Social evolution is the progressive development of society along the path of its complication and improvement of the activities of social institutions. It shows the objective conditionality of social evolution by the needs of people. From the point of view of G. Spencer, in the process of social evolution, the importance of the collective activity of people and various kinds of social institutions increases.

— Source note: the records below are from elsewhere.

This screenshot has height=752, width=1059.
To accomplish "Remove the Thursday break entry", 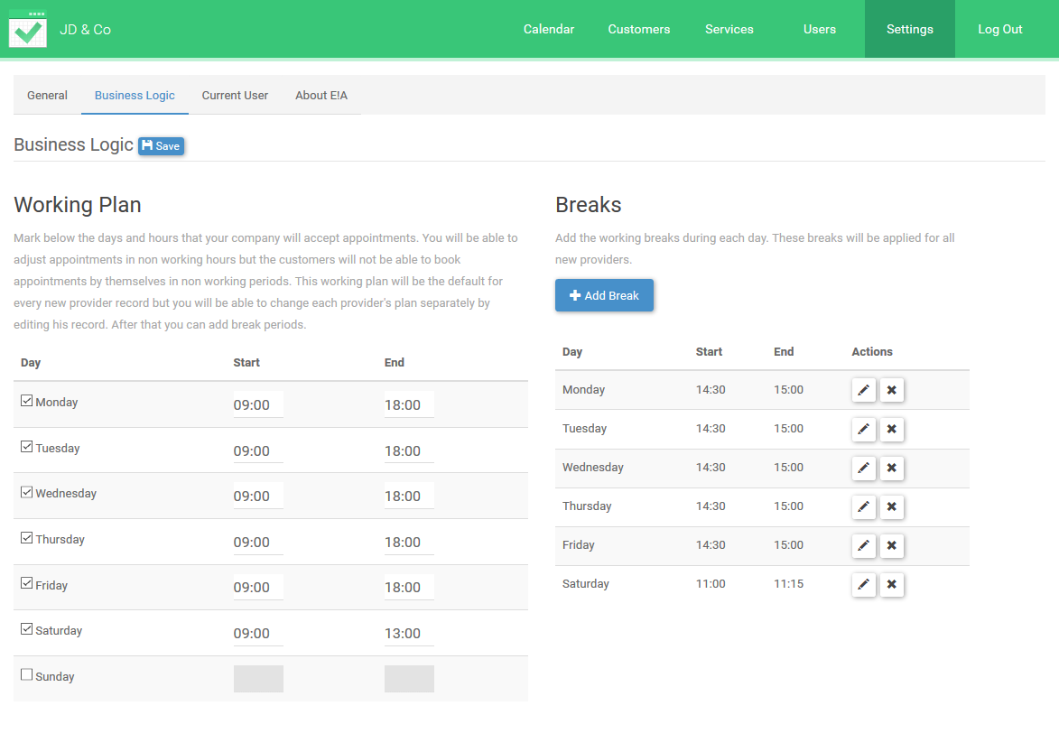I will coord(891,506).
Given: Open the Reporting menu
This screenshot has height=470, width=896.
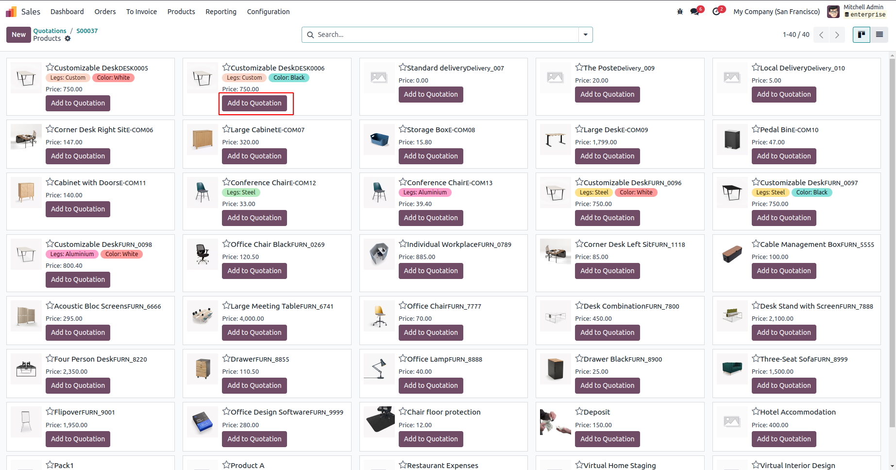Looking at the screenshot, I should pos(221,12).
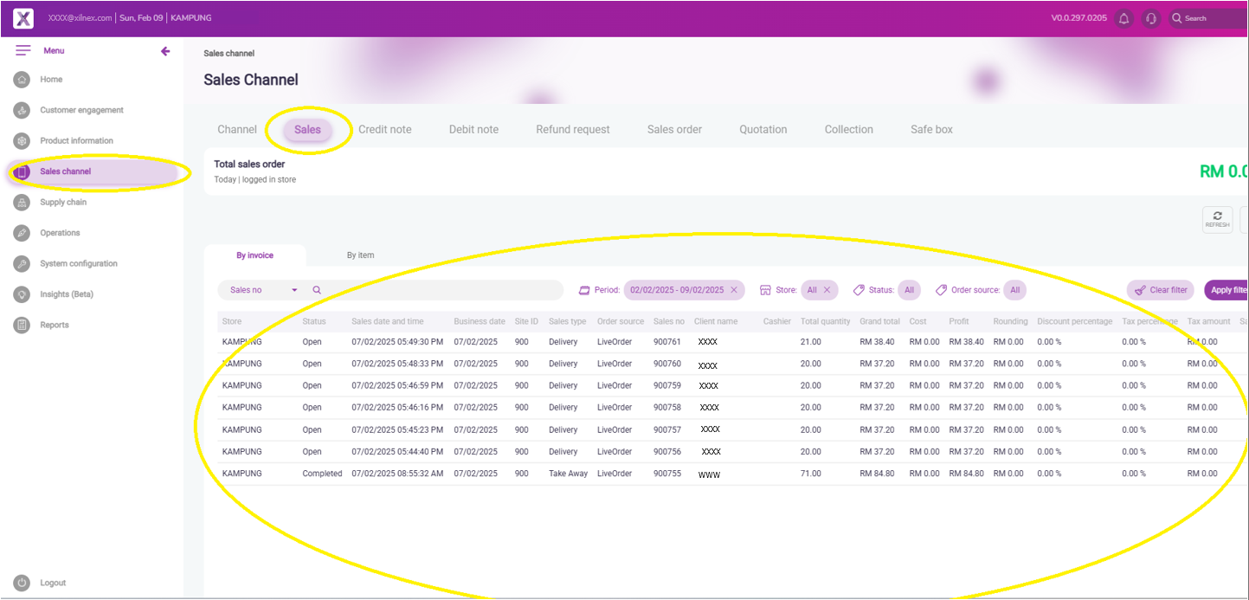
Task: Click the hamburger menu icon
Action: click(x=23, y=51)
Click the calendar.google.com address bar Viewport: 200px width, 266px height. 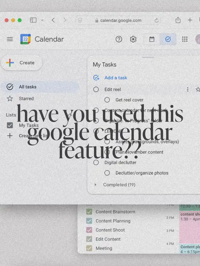119,20
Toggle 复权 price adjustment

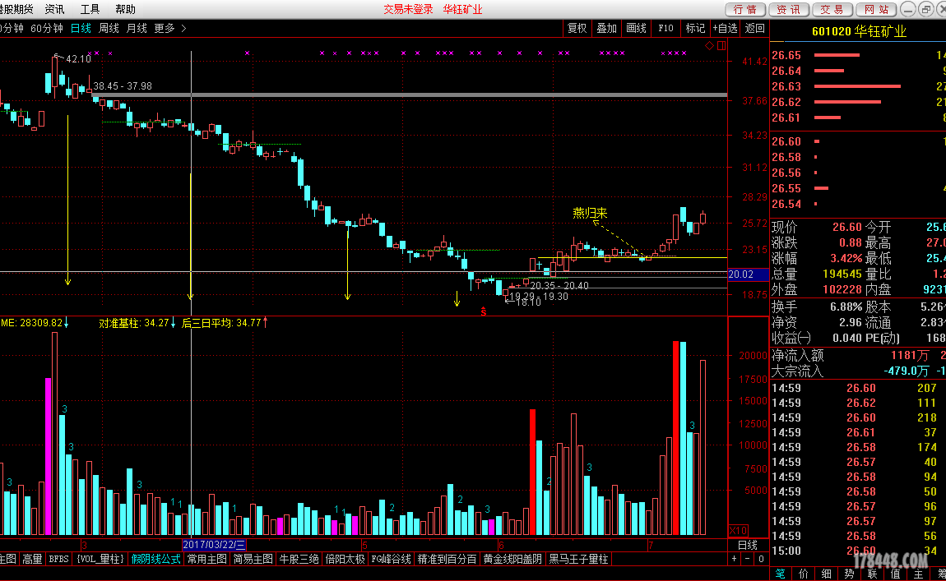577,28
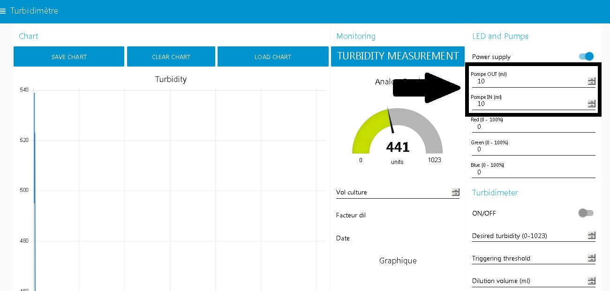Screen dimensions: 610x291
Task: Click the Pompe OUT stepper arrows
Action: tap(591, 81)
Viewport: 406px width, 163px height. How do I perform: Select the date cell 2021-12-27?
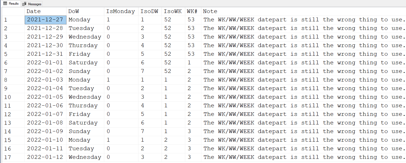click(x=45, y=20)
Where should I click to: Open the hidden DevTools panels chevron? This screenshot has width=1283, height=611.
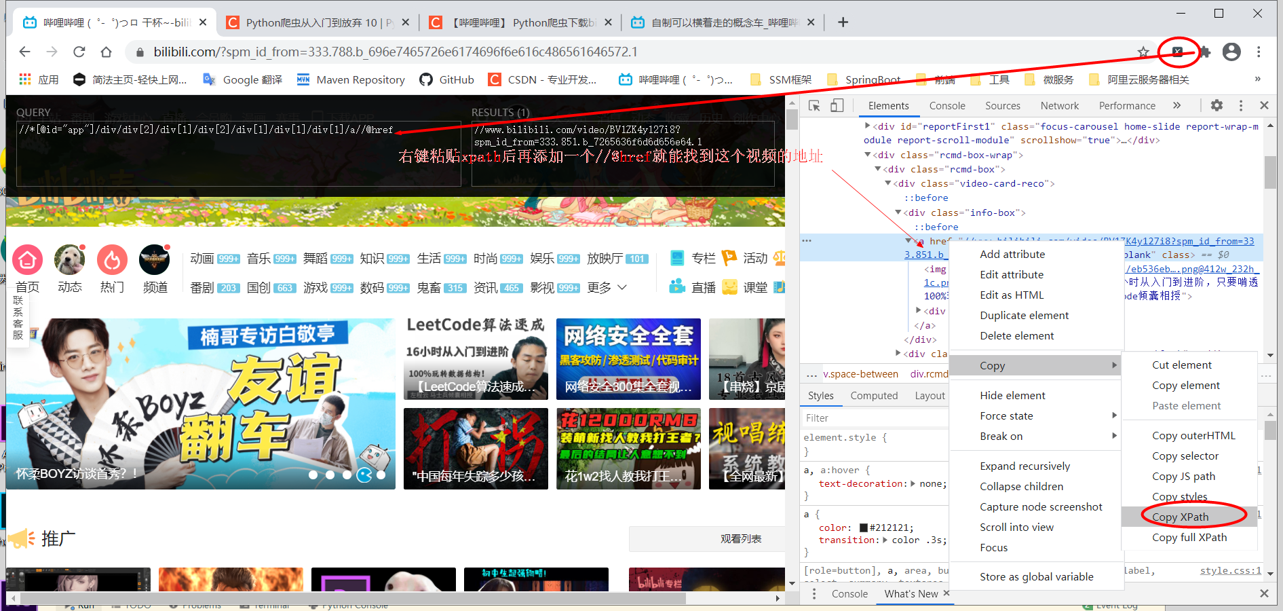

Through the representative of social philosophy Emile Durkheim (1858-1917), the ideas of H. Spencer began to be actively used by all thinkers of the West. G. Spencer recognizes the importance of indirectly accepted premises of all knowledge, which are the concentration of human experience in the course of evolution. These prerequisites in relation to each person appear as a kind of a priori. For H. Spencer, scientific knowledge turns out to be a procedure for identifying similar signs of phenomena and discarding dissimilar ones. He believed that after Charles Darwin biology ousted mathematics, becoming a leading and exemplary science. Spencer transfers many of the provisions of the biological theory of evolution to society, developing the point of view of social Darwinism, which had many followers. Spencer's methodological approach to social processes is structural and functional.
The second reason is that, despite all the fidelity to philosophical problems, social biology began to orient itself rather early on the theory and methodology of natural science. This striving, quite understandable for the era of the triumph of positive science, was that underwater rock against which all attempts to create a “natural” theory of social biology are broken.